The Village Voice created the Obie Awards, at the suggestion of then editor Jerry Tallmer, soon after the publication's own inception in 1955, to encourage the newly burgeoning Off Broadway theater movement and to acknowledge its achievements. The Obies are structured with informal categories, to recognize artists and productions worthy of distinction in each theatrical year. Over the decades, the Obie Awards have played a major role in the Voice's long history of championing work of innovative and exceptional quality Off and Off-Off Broadway. The Village Voice put the new downtown theater movement on the map with its in-depth coverage, becoming a forum for conflicting viewpoints which helped generate excitement over new works and new approaches to theater-making. The Obies have become a theatrical tradition, a meaningful way to acknowledge the best artistic achievements of downtown theater. The list of actors, writers, directors, and designers who have received Obies at pivotal moments in their careers is a virtual who's who of contemporary theater. While the categories of the awards have continued to change almost annually, the creative spirit remains the same. The Obie Awards salute a theatrical movement that's as important, and as vibrant, today as it was in 1955.

The American Theatre Wing (Heather Hitchens, President and CEO) is dedicated to advancing artistic excellence and nurturing theatre's next generation: on the stage, behind the scenes, and in the audience. For nearly a century, the Wing has pursued this mission with programs that span the nation to invest in the growth and evolution of American Theatre. Traditionally, the Wing has encouraged members of the theatre community to share their off-stage time and talent directly with the theatre audience at large--whether it was singing for the troops in the Stage Door Canteen of the 1940s, or sharing their stories on a podcast today. As the founders of The Tony Awards®, the American Theatre Wing has developed the foremost national platform for the recognition of theatrical achievement on Broadway. Yet the Wing's reach extends beyond Broadway and beyond New York. The American Theatre Wing is now in a long-term partnership with The Village Voiceto co-present The Obie Awards, off-Broadway's Highest Honor. The Wing also develops the next generation of theatre professionals through the SpringboardNYC and Theatre Intern Network programs, incubates innovative theatre across the country through the National Theatre Company Grants, fosters the song of American theatre through the Jonathan Larson Grants, honors the best in New York theatrical design with the Henry Hewes Design Award, illuminates the creative process through the "Working in the Theatre" program and media archive. Finally, the Wing supports theatre education opportunities for underserved young people and under-resourced public schools around the United States with the newly launched Andrew Lloyd Webber Initiative. Visitors to AmericanTheatreWing.org can gain inspiration and insight into the artistic process through the Wing's extensive media collection, and learn more about its programming for students, aspiring and working professionals, and audiences.

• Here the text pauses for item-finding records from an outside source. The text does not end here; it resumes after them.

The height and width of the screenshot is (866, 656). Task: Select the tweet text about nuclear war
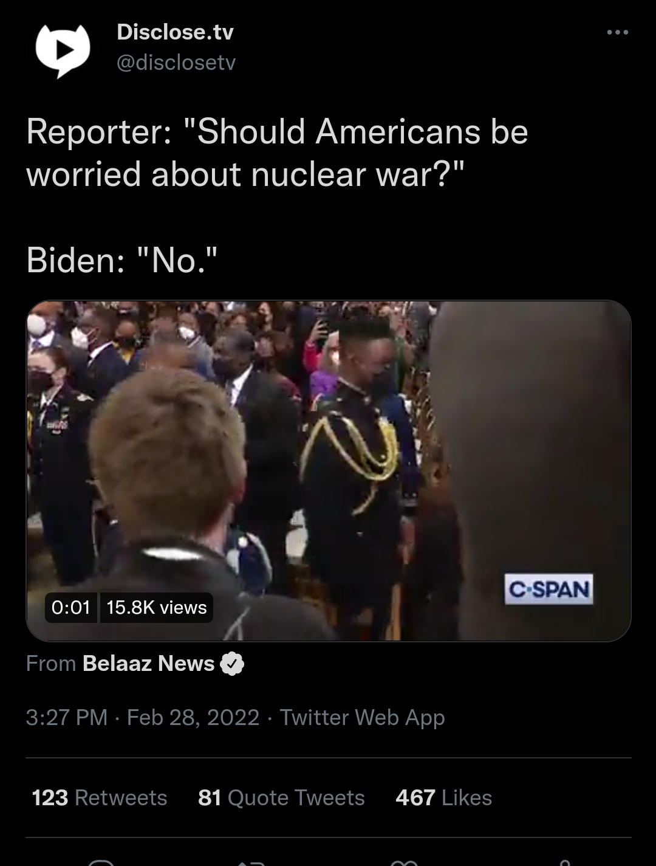coord(277,152)
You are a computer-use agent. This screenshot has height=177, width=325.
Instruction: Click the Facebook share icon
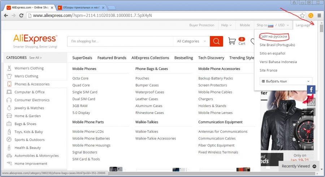[311, 90]
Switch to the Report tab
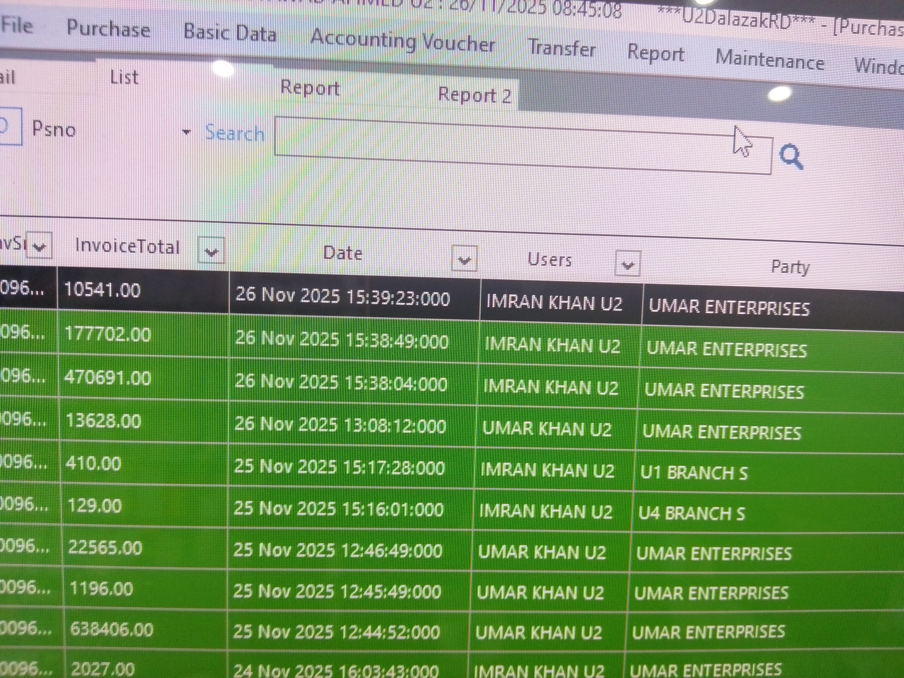The image size is (904, 678). tap(310, 87)
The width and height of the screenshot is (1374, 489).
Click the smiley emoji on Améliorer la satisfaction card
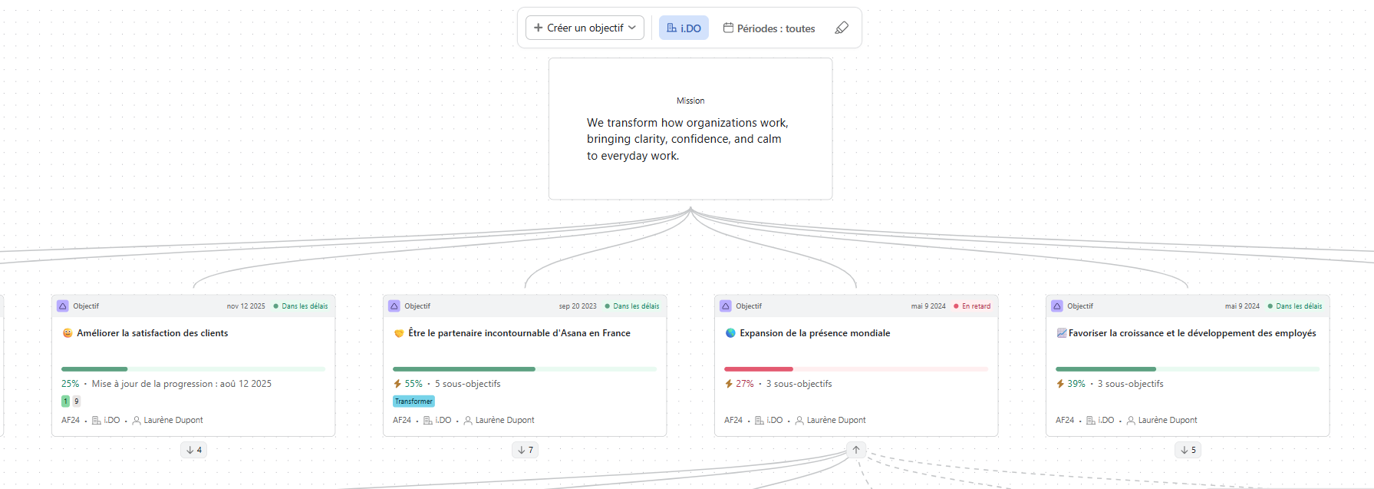pos(68,333)
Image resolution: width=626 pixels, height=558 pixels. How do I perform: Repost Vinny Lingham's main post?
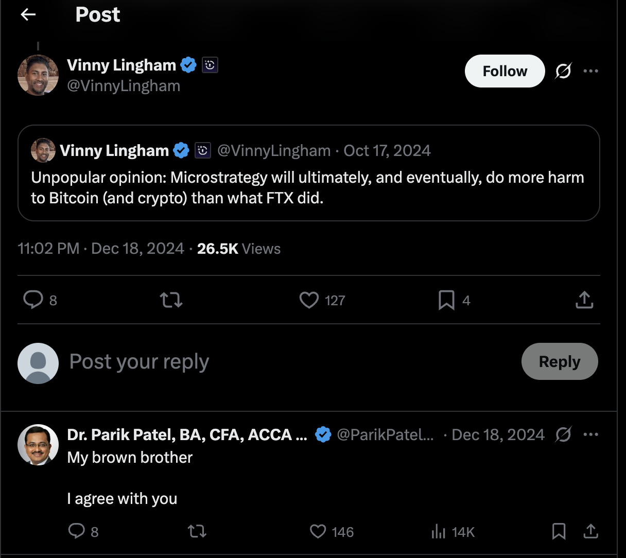(x=171, y=300)
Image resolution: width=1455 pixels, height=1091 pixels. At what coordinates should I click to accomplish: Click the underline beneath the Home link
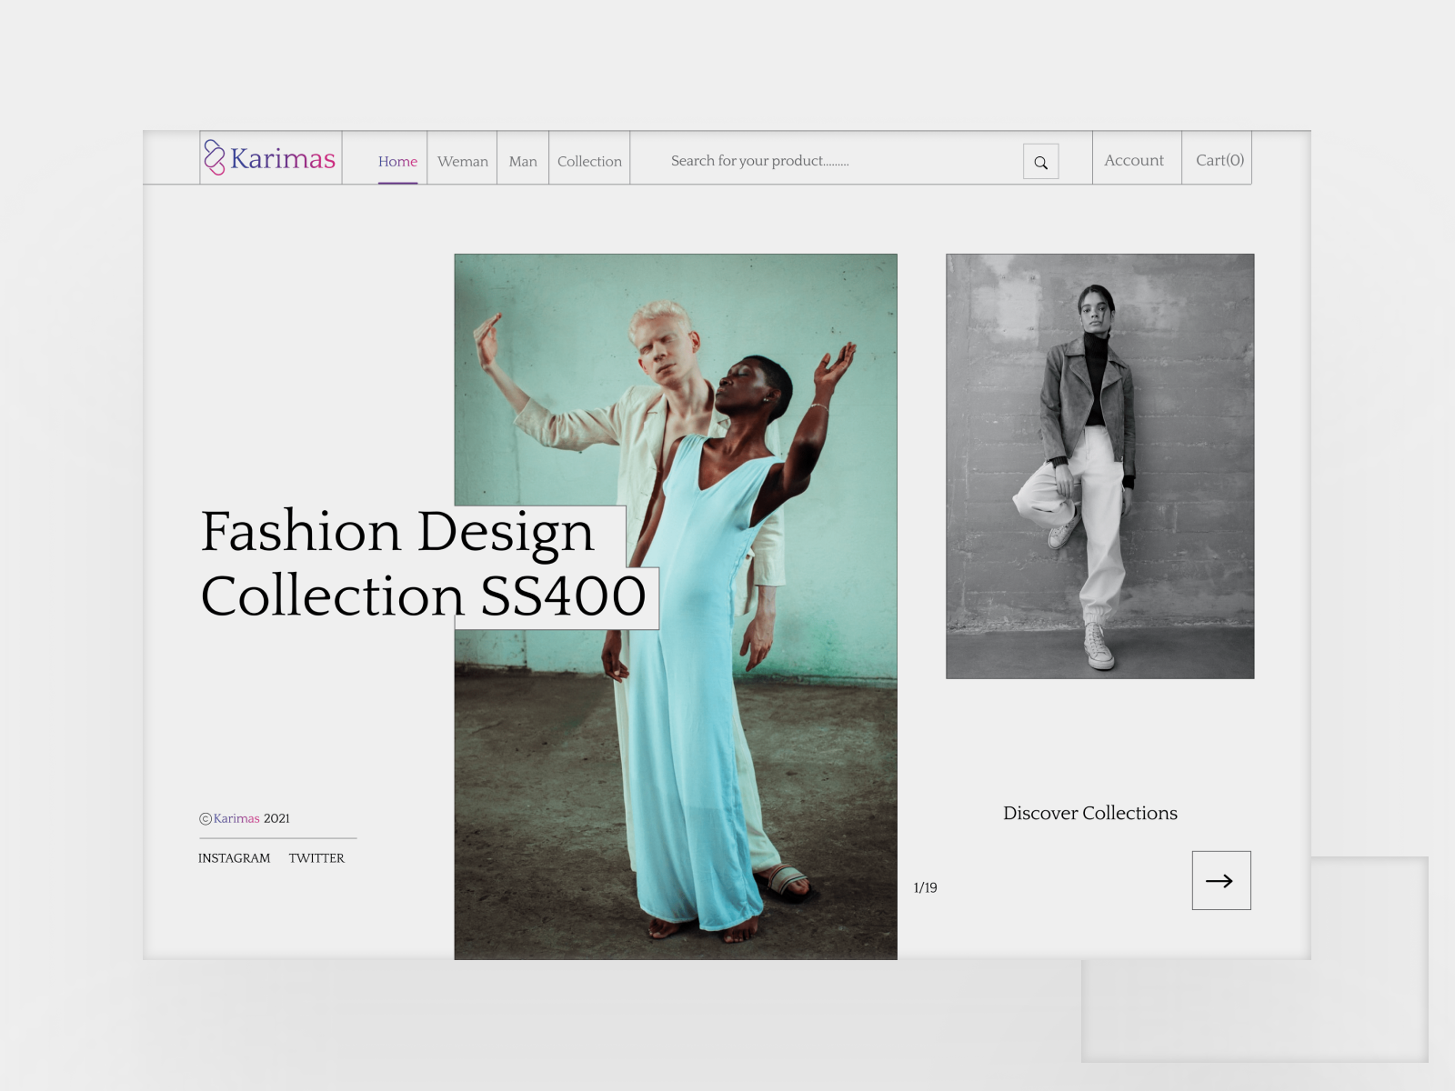[398, 182]
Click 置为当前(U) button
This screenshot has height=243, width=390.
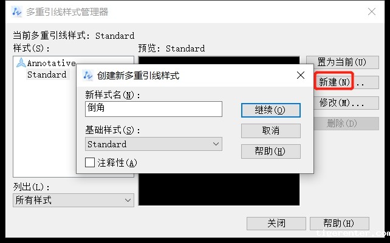pyautogui.click(x=343, y=62)
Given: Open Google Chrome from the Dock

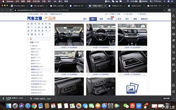Looking at the screenshot, I should click(34, 106).
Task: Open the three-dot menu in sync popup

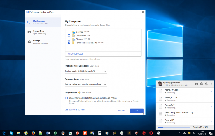Action: [211, 84]
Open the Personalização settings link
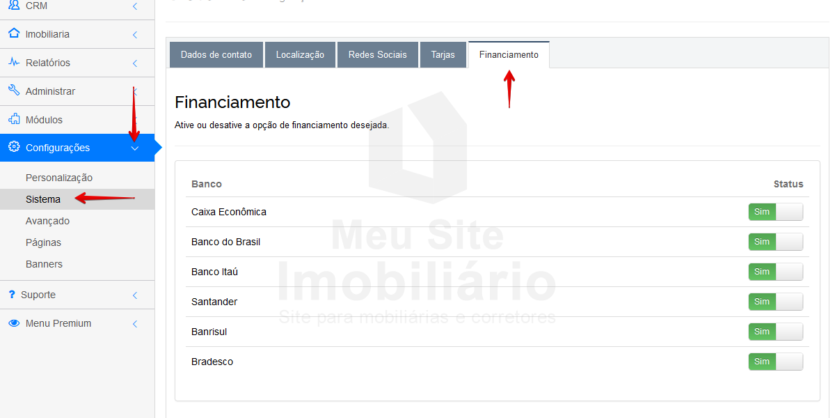Screen dimensions: 835x418 (x=59, y=178)
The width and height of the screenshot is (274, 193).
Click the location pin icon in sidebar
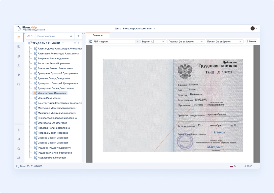19,75
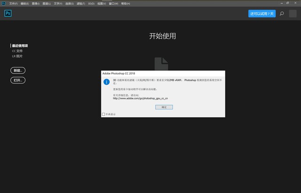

Founded by Dan Wolf, Ed Fancher, and Norman Mailer, The Village Voice was created in 1955 as a platform for the downtown New York creative community. As the nation's first alternative newsweekly, The Village Voice introduced free-form, high-spirited, and passionate journalism into the public discourse. The recipient of three Pulitzer Prizes, the National Press Foundation Award and the George Polk Award, The Village Voice remains a go-to source for coverage of New York's politics and vast cultural landscape. Known for its unique mix of in-depth reporting and incisive arts, culture, music, dance, film, and theater reviews, The Village Voice provides readers with an indispensable perspective on the world's most vibrant city. Winner of the National Press Foundation's Online Journalism Award and the Editor & Publisher EPPY Award for Best Overall U.S. Weekly Newspaper Online, The Village Voice is staging a pivotal digital relaunch in 2017 alongside the relaunch of its newsweekly.